Almost from the get-go, Trump and his MAGA followers began casting aspersions on the federal response to the second deadliest hurricane to hit the mainland United States since Katrina.
During a nearly two-hour rally Sunday in Juneau, Wisconsin, the Republican presidential candidate criticized the Biden administration’s response to Helene, the Milwaukee Journal Sentinel reported.
He leveled the blame on Vice President Kamala Harris, the Democratic presidential candidate, saying she left the victims stranded.
“This is the worst response to a storm or a catastrophe or a hurricane that we’ve ever seen,” the Journal Sentinel quoted Trump as saying. “And, you know, it’s a largely Republican area, so some people say they did it for that reason.”
Those comments come from man who, as president, delayed aid to Puerto Rico, withholding about $20 billion in funds following Hurricane Maria in 2017, NBC News reported.
A report from the Department of Housing and Urban Development Office of the Inspector General, released in April 2021, said there were “unprecedented procedural hurdles that produced delays in the disbursement of the congressionally approved funds,” NBC said.
Audits by the OIG said that Puerto Rico needed a better system for requesting federal grants and keeping track of them, but noted that Texas and Florida had similar issues, but their money wasn’t held up after disasters.
We won’t even talk about Trump tossing rolls of paper towels at struggling Puerto Rican hurricane victims, many of whom were still without electricity two weeks after Maria hit.
Some in the GOP are pushing back on Trump’s lies about the government’s disaster response.
U.S. Senator Thom Tillis, R-NC, said that that focus needs to stay on rescue and recovery operations, and “we don’t need any o these distractions on the ground.
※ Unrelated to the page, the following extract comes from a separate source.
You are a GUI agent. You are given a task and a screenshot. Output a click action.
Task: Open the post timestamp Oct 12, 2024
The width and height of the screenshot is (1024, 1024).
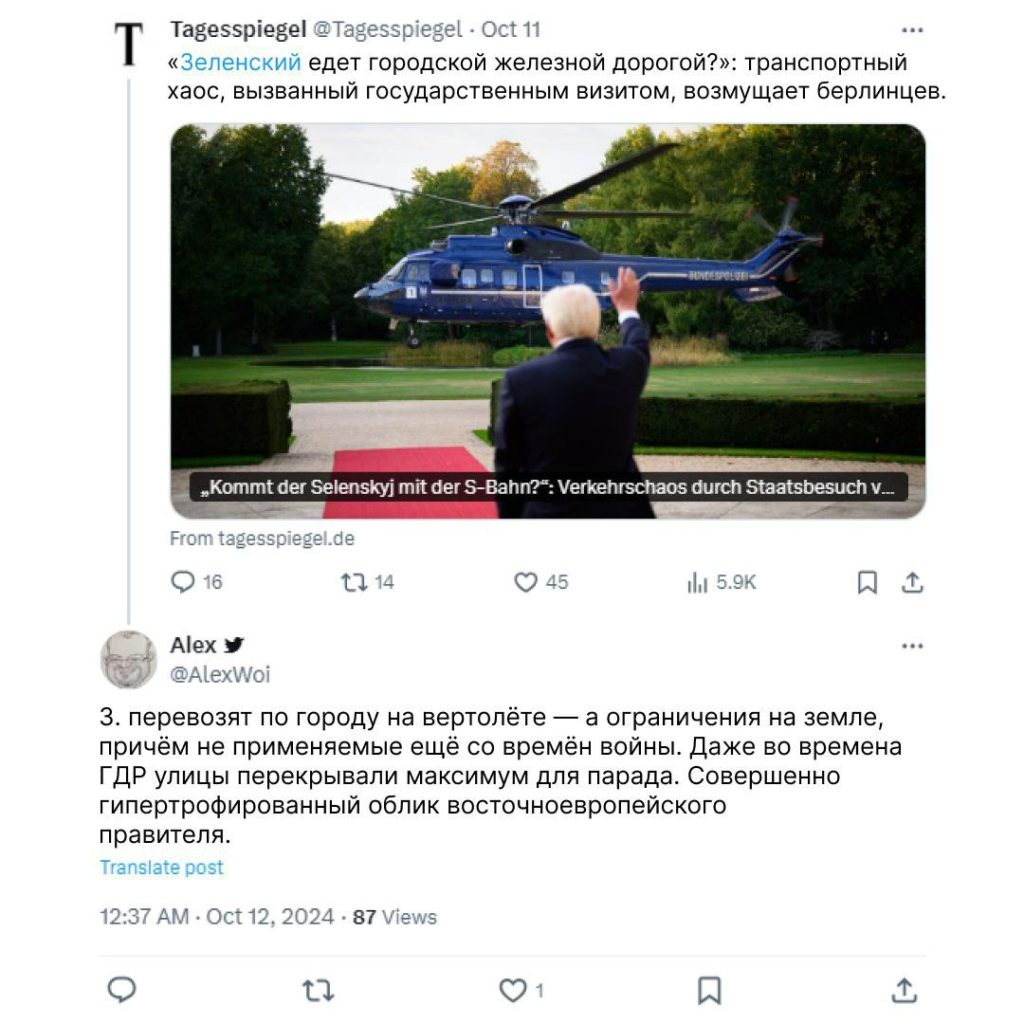point(270,916)
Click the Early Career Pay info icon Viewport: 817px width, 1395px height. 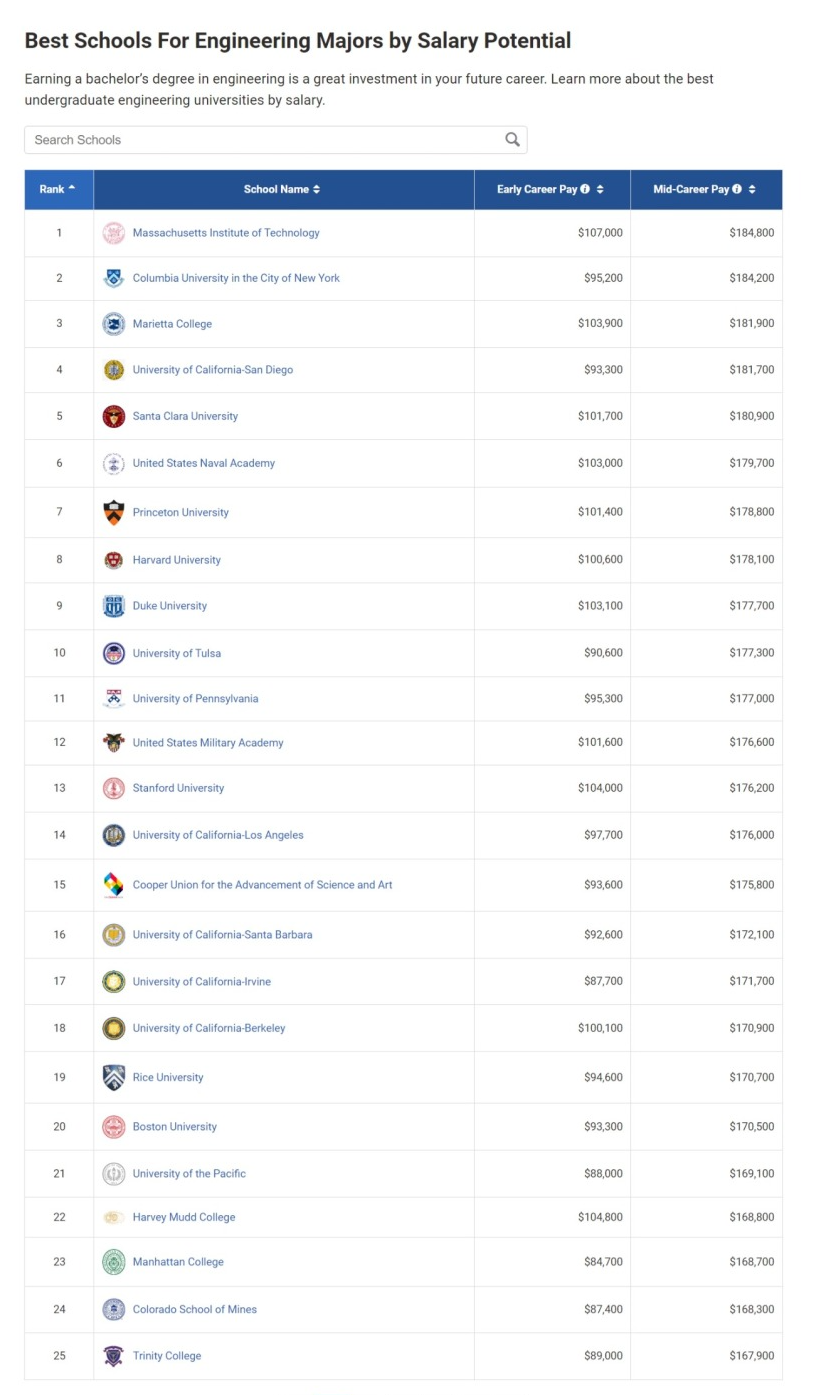(x=585, y=189)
It is at the expense of the hard-working first responders and people that are just trying to recover their lives.”
CNN’s Daniel Dale put together a list of lies and distortions that Trump has continued to spread, calling the presidential nominee “one of the country’s leading deceivers on the subject.”
Among them are: Trump saying Georgia Gov. Brian Kemp hasn’t been able to get in touch with the president; Trump saying the administration’s response to Helene had “universally negative reviews”; and saying Harris spent all of the FEMA money on housing illegal migrants and that $1 billion of FEMA money is “missing.”
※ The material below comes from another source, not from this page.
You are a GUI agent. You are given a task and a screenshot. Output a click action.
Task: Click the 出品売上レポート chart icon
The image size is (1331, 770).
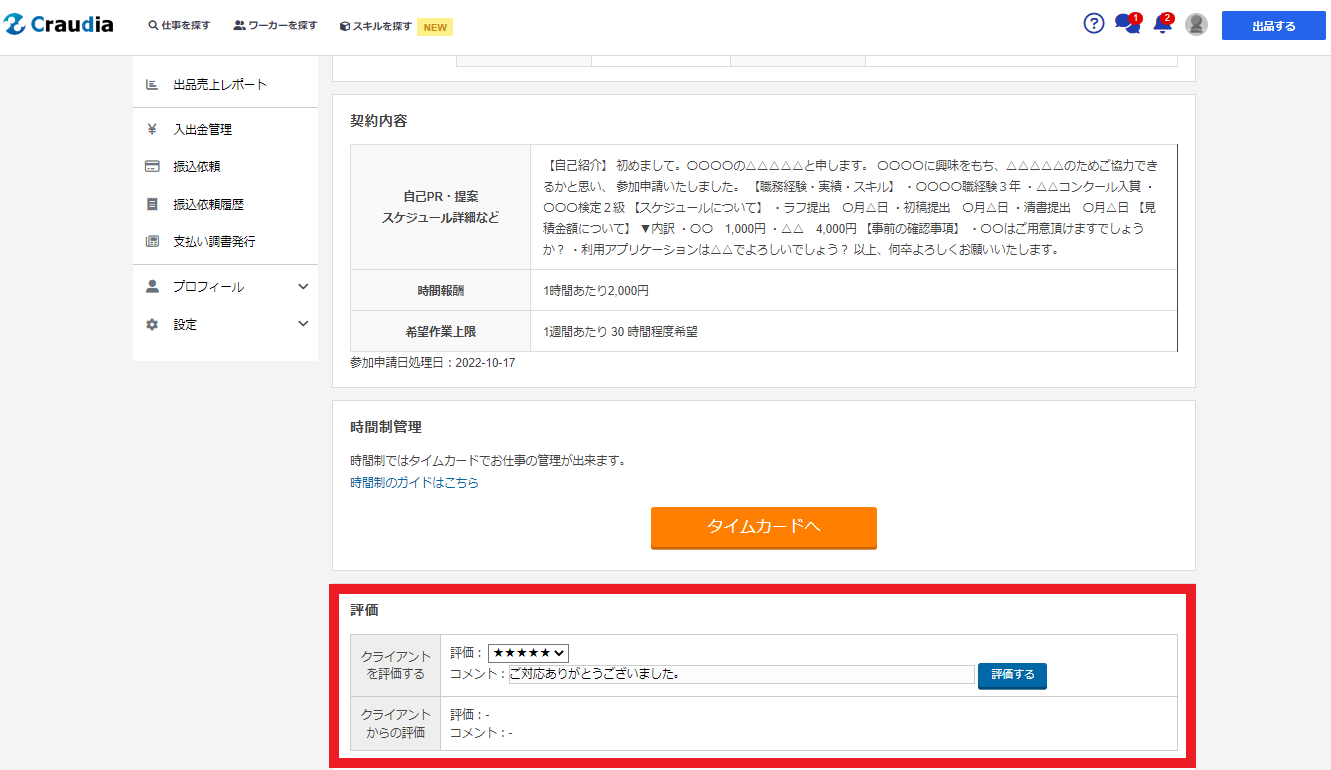click(152, 84)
And Trump’s supporters are doing their part to spread the lies and try to dissuade anyone who may desperately need aid from trusting FEMA and the rest of the government.
It’s one thing for Trump to say that he only can fix everything he thinks is wrong with America or that Harris is “mentally impaired.”
The man lied more than 30,000 times during his time in office. So what are the odds that he’s turned the page and is now telling the truth?
But the people affected by Hurricane Helene deserve better. They deserve the truth. The deserve help.
They do not deserve the lies of Donald Trump that only are designed to help him.